As part of Melbourne Distributed Meetup Group, we are hosting this presentation will explore how we added location data to a scalable real-time anomaly detection application, built around Apache Kafka, and Cassandra.
Kafka and Cassandra are designed for time-series data, however, it’s not so obvious how they can process geospatial data. In order to find location-specific anomalies, we need a way to represent locations, index locations, and query locations.
We explore alternative geospatial representations including: Latitude/Longitude points, Bounding Boxes, Geohashes, and go vertical with 3D representations, including 3D Geohashes.
For each representation we also explore possible Cassandra implementations including: Clustering columns, Secondary indexes, Denormalized tables, and the Cassandra Lucene Index Plugin.
To conclude we measure and compare the query throughput of some of the solutions, and summarise the results in terms of accuracy vs. performance to answer the question “Which geospatial data representation and Cassandra implementation is best?

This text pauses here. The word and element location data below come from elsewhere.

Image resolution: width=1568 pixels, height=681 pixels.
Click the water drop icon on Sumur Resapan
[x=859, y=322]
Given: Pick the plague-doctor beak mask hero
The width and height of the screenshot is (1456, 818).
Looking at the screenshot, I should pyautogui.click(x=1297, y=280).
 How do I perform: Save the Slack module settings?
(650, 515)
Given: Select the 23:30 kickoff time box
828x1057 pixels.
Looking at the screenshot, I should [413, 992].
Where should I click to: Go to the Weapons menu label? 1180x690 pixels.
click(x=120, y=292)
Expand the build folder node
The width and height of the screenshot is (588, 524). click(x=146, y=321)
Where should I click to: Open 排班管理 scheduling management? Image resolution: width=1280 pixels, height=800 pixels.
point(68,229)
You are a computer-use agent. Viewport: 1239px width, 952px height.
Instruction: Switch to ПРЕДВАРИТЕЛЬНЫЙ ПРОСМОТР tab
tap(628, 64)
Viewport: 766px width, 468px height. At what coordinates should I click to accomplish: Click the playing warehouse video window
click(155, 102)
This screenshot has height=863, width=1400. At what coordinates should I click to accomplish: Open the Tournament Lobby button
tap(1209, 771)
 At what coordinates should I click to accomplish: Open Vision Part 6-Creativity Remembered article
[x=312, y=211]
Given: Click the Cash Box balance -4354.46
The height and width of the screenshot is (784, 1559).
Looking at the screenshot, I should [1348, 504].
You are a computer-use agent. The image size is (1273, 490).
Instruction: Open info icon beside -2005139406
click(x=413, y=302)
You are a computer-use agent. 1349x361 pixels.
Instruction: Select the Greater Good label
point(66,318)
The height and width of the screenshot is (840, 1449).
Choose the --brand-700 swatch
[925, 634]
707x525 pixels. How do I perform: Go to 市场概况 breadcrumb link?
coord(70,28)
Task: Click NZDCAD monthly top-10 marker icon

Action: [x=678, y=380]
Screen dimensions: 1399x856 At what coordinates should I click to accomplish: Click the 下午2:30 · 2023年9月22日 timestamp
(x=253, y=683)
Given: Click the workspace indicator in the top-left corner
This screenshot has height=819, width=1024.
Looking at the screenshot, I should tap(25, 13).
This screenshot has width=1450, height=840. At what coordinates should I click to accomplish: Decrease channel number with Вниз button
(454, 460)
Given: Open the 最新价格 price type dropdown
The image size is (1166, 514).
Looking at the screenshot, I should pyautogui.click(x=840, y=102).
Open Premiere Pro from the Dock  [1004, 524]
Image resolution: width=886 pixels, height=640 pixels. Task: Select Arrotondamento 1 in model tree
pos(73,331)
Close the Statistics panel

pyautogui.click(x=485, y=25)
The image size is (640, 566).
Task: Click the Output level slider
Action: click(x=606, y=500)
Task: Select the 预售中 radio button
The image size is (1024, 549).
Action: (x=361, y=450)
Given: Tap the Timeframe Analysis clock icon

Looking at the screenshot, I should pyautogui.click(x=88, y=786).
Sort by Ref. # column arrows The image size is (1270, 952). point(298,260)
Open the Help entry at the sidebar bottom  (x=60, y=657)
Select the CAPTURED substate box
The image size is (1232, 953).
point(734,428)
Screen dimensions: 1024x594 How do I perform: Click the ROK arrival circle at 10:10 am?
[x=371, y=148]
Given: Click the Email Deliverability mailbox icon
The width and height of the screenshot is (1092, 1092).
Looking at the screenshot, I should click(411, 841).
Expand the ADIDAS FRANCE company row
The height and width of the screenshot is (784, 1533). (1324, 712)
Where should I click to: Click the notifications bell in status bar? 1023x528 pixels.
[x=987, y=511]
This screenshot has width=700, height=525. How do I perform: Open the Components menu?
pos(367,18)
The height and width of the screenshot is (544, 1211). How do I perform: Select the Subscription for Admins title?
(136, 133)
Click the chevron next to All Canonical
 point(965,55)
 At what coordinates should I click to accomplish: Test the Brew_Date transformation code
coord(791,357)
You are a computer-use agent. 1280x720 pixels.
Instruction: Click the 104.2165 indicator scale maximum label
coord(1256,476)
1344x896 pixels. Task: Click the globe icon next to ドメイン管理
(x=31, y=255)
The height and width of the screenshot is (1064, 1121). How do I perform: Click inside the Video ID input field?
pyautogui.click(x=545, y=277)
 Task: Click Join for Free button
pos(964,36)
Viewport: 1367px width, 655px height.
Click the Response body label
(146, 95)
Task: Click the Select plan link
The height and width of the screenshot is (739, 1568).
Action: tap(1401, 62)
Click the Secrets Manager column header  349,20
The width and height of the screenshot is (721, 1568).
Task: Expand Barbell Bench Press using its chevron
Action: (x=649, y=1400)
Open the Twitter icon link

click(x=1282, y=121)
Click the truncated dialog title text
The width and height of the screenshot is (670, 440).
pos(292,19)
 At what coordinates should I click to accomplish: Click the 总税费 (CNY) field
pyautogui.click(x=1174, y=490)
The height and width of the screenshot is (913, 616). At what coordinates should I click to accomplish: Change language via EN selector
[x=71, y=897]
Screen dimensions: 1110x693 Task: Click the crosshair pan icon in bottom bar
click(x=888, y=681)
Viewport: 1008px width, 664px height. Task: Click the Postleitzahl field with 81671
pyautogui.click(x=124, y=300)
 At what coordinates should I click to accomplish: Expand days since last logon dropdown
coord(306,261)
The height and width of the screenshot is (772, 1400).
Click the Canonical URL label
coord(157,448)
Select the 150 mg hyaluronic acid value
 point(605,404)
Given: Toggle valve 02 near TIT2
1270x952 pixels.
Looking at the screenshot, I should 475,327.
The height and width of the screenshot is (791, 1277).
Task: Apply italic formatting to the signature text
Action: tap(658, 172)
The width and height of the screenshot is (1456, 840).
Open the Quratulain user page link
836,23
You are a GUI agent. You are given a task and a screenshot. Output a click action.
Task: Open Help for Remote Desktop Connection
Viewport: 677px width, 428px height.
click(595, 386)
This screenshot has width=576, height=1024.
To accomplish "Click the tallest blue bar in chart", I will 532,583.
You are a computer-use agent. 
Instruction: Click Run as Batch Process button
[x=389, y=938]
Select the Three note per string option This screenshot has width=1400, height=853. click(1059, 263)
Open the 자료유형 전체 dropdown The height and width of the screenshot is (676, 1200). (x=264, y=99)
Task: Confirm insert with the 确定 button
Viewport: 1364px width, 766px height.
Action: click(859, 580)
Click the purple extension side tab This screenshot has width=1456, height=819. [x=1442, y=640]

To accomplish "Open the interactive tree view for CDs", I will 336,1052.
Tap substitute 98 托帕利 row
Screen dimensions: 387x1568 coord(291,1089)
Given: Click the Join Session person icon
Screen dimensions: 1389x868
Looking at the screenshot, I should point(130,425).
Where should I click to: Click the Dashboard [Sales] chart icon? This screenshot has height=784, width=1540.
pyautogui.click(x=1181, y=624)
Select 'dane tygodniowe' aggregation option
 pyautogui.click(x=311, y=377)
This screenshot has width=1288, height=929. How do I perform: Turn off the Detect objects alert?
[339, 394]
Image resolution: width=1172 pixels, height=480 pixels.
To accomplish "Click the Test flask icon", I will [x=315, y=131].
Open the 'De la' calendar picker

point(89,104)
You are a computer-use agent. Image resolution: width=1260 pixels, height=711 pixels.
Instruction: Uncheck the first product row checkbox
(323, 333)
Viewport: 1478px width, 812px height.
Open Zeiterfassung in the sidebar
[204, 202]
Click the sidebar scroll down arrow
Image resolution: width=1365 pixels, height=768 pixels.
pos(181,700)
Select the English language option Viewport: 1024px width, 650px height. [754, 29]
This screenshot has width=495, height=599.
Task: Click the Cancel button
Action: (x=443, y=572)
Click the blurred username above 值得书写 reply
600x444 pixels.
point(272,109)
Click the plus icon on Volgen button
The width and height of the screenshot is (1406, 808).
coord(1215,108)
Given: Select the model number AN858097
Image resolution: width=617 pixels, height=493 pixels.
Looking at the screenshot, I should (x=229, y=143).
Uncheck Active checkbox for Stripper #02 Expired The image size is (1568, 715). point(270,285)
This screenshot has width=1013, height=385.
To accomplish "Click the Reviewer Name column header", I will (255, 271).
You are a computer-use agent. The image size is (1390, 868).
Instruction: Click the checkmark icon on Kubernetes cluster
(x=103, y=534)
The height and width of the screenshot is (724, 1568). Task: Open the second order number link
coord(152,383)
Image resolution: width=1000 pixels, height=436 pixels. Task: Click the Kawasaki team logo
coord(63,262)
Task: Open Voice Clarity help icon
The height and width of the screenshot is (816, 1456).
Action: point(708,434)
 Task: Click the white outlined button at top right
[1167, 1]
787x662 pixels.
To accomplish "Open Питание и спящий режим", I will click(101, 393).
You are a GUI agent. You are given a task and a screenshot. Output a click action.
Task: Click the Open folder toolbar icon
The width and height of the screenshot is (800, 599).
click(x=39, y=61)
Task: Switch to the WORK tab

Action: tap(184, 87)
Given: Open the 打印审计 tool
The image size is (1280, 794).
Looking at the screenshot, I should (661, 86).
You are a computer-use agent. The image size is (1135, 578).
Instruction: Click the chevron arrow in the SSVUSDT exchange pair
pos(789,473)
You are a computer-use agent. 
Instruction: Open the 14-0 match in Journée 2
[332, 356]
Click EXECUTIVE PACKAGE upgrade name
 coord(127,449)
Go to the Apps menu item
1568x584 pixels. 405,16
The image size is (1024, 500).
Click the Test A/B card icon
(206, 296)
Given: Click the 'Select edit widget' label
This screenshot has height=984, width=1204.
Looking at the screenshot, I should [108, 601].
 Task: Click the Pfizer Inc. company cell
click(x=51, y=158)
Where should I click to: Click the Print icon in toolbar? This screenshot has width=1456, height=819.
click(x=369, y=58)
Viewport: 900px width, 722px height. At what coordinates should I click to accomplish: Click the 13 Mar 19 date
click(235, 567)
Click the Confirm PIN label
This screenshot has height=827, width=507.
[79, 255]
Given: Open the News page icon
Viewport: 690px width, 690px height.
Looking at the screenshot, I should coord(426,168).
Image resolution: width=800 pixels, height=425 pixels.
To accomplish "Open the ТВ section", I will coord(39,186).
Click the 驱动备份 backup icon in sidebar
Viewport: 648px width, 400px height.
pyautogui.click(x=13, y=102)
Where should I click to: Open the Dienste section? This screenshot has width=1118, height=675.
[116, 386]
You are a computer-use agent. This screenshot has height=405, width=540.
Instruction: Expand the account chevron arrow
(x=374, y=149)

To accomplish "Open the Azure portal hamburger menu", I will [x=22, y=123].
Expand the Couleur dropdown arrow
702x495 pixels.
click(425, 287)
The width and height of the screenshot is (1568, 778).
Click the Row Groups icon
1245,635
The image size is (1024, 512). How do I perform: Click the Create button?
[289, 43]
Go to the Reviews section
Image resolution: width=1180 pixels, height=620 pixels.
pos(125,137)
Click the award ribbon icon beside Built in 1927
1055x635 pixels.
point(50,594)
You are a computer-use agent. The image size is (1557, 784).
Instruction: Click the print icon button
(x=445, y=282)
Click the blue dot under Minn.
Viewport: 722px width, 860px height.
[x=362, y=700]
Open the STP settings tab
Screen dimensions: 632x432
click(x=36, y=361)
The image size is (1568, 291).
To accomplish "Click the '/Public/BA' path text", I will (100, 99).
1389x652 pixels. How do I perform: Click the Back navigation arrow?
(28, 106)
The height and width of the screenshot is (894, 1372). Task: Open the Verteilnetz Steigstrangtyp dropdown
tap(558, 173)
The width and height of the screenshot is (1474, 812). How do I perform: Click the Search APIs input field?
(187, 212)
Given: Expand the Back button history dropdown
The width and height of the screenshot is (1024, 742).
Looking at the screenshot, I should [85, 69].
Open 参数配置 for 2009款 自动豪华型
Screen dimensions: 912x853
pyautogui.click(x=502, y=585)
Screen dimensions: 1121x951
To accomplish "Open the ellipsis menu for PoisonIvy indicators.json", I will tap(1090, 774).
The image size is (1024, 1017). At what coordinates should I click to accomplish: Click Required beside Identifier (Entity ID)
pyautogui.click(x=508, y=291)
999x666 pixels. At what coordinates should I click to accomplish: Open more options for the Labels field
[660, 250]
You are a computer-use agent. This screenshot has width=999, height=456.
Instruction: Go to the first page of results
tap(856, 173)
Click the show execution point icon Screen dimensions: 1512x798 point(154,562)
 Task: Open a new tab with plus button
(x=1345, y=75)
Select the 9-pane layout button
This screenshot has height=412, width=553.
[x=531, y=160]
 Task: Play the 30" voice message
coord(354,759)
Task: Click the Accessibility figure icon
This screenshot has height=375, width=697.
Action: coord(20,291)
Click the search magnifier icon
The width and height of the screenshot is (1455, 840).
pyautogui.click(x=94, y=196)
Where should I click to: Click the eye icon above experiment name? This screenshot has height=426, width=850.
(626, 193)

Presenter – Paul Brebner, Technology Evangelist at Instaclustr. Paul has been learning new scalable technologies, solving realistic problems and building applications, and blogging about Apache Cassandra, Spark, and Kafka. Paul has extensive R&D and consulting experience in distributed systems, technology innovation, software architecture and engineering, software performance and scalability, grid and cloud computing, and data analytics and machine learning. Paul has an MSc in Machine Learning and a BSc (Computer Science and Philosophy).